### [AIM OF THE EXERCISE]
Please give back only the lines below from the one containing "The height and" to the one containing "Click the Schließen", each repeated word for word, both ends included.

### [EXERCISE DATA]

▬▬▬▬▬▬

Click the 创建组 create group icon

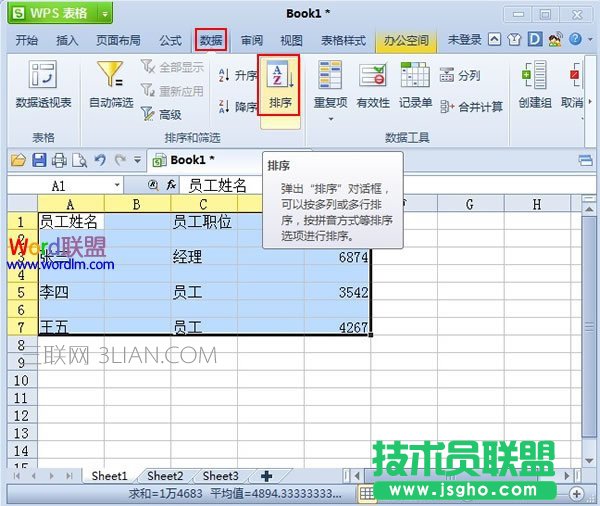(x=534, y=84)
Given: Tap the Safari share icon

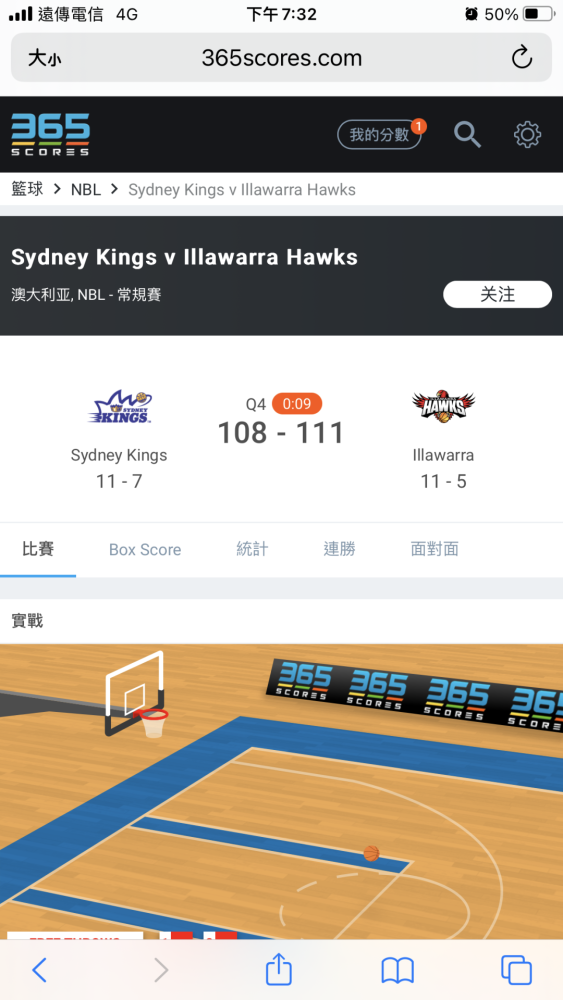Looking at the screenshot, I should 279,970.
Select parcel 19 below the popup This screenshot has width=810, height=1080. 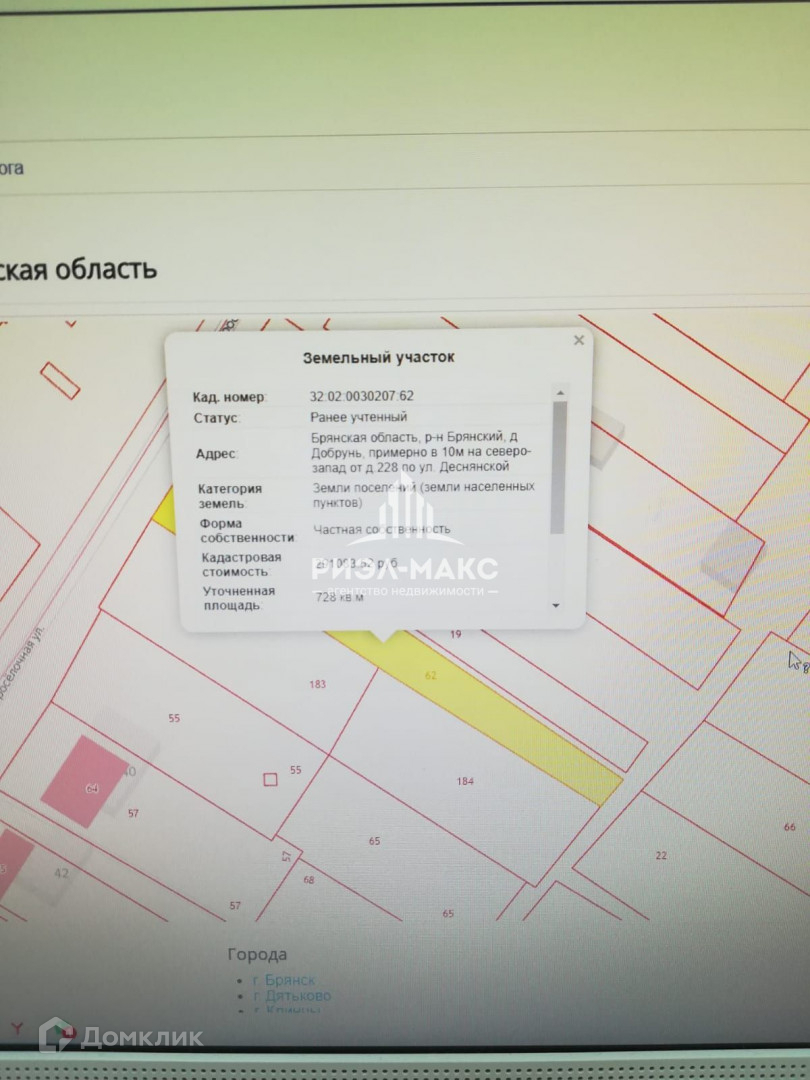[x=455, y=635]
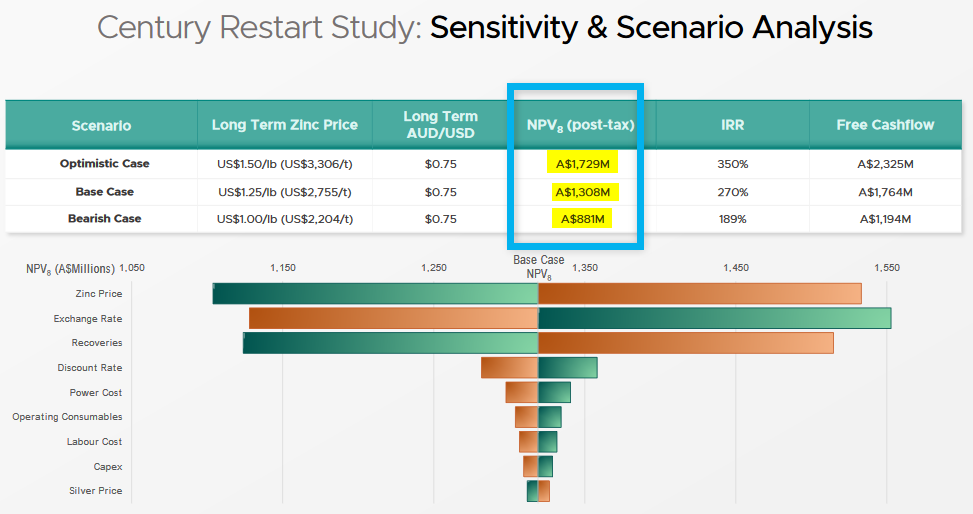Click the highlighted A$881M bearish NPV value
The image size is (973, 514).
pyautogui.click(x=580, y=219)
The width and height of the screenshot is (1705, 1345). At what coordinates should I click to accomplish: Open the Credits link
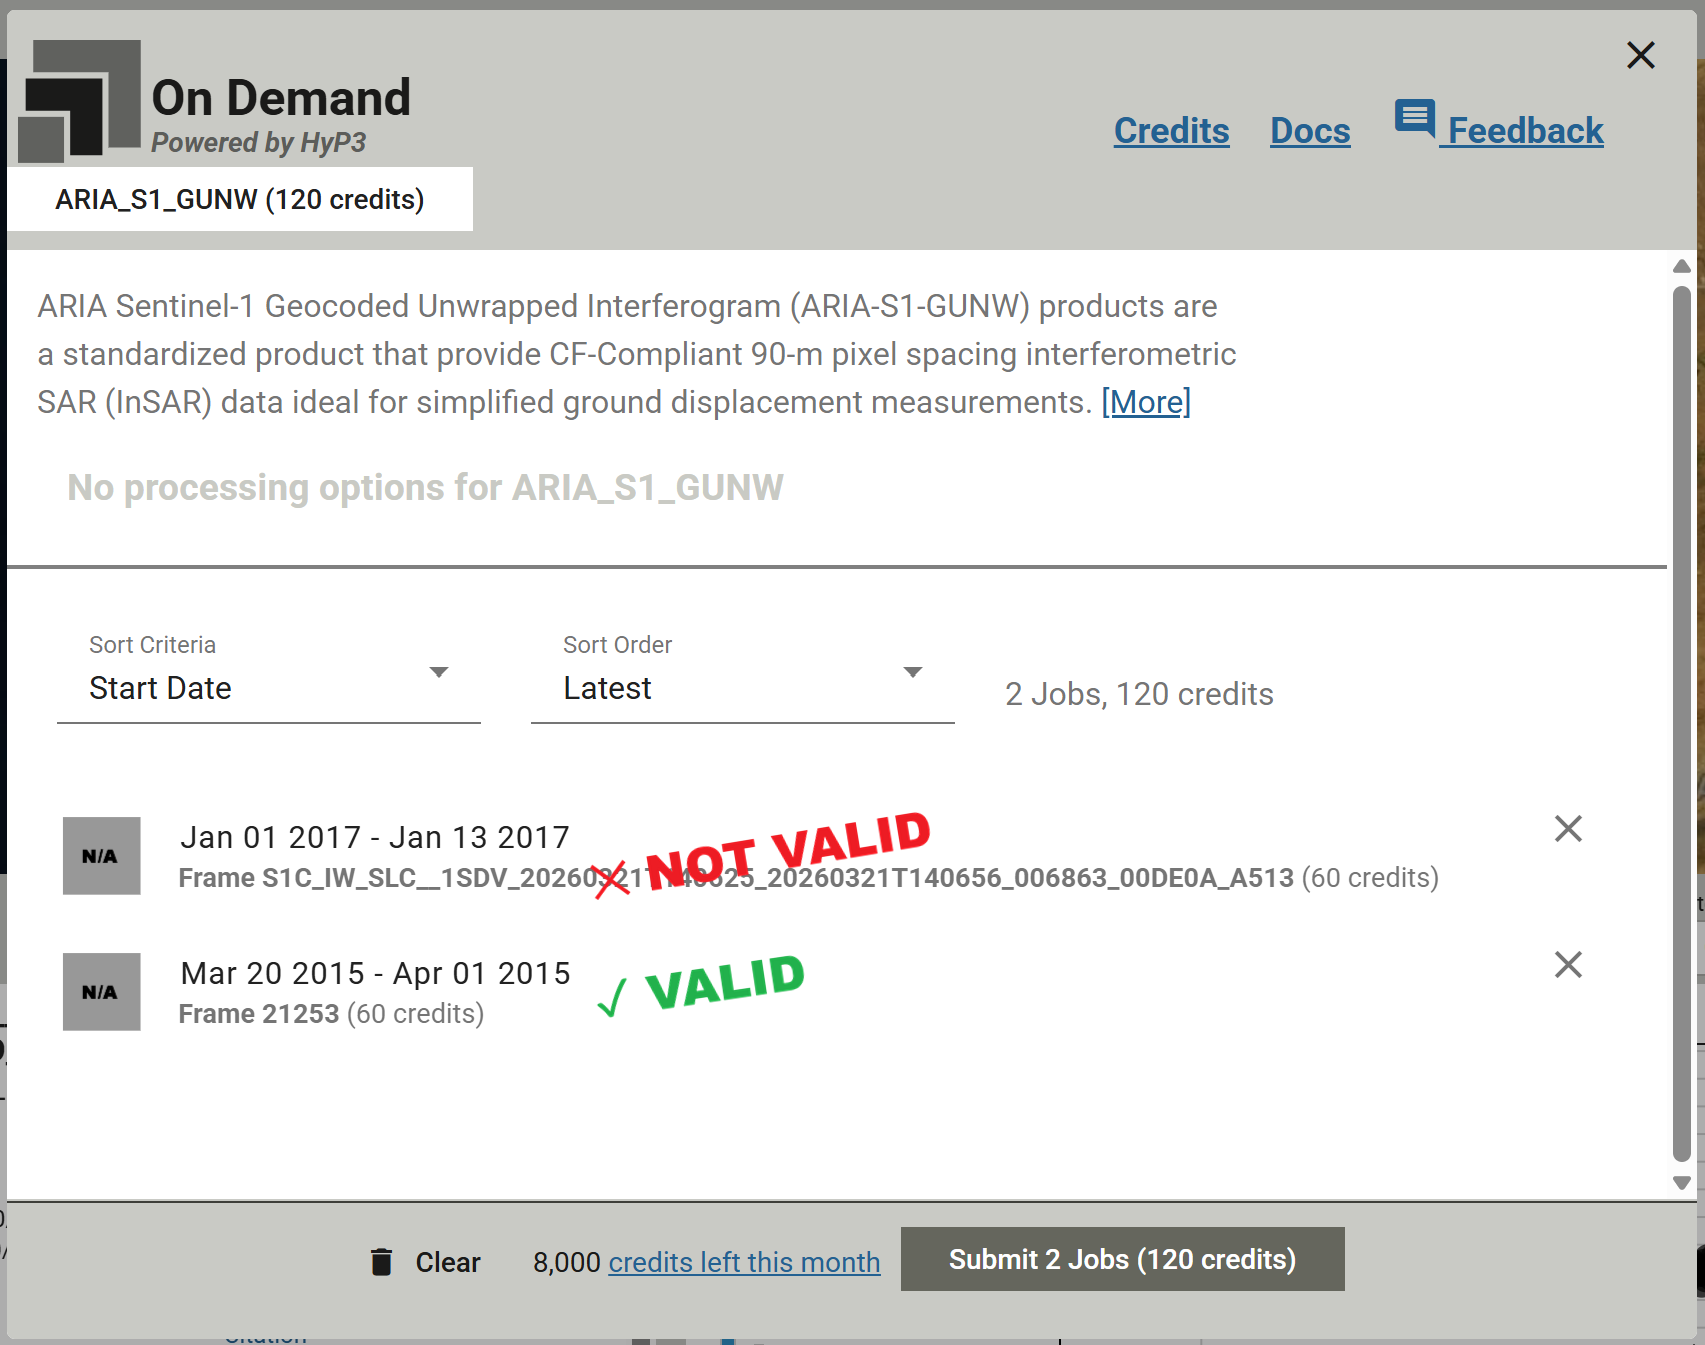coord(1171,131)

▬▬▬▬▬▬

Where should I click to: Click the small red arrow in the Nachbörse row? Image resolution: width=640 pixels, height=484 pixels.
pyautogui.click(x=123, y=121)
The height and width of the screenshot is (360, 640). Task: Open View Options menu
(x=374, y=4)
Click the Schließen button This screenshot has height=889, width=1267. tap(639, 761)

▬▬▬▬▬▬

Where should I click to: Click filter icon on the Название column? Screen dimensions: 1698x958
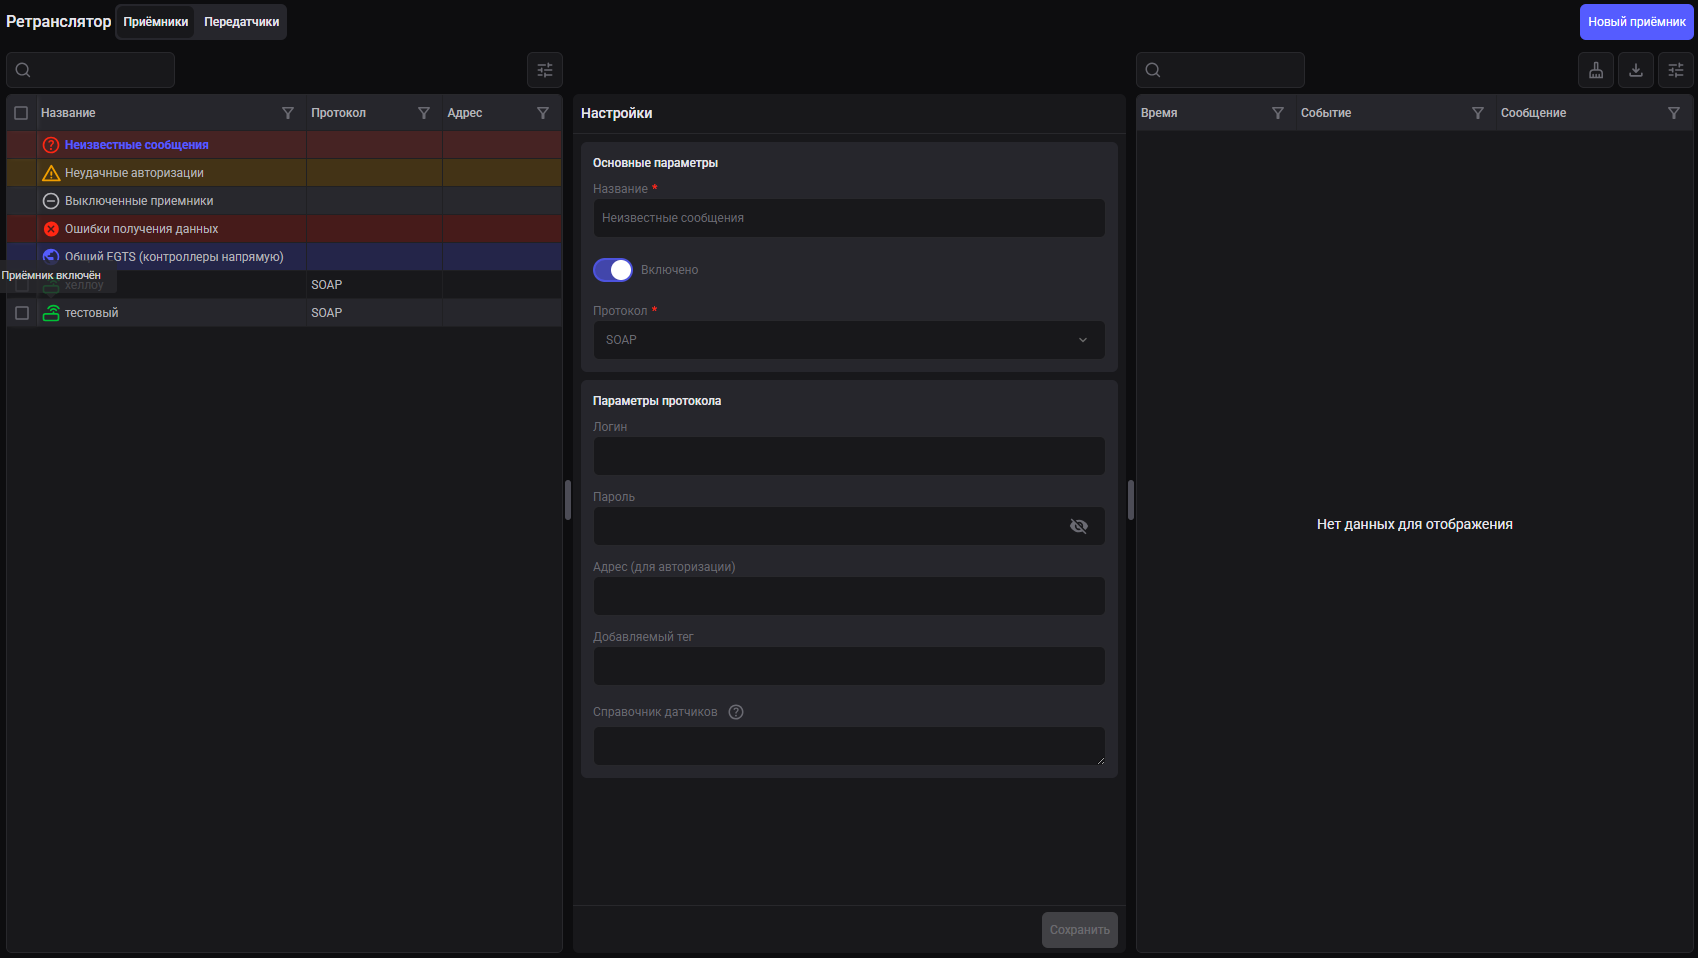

▬▬▬▬▬▬

### [PROBLEM SOLUTION]
The height and width of the screenshot is (360, 640). Task: Open View Options menu
(x=374, y=4)
Click the Schließen button This screenshot has height=889, width=1267. tap(639, 761)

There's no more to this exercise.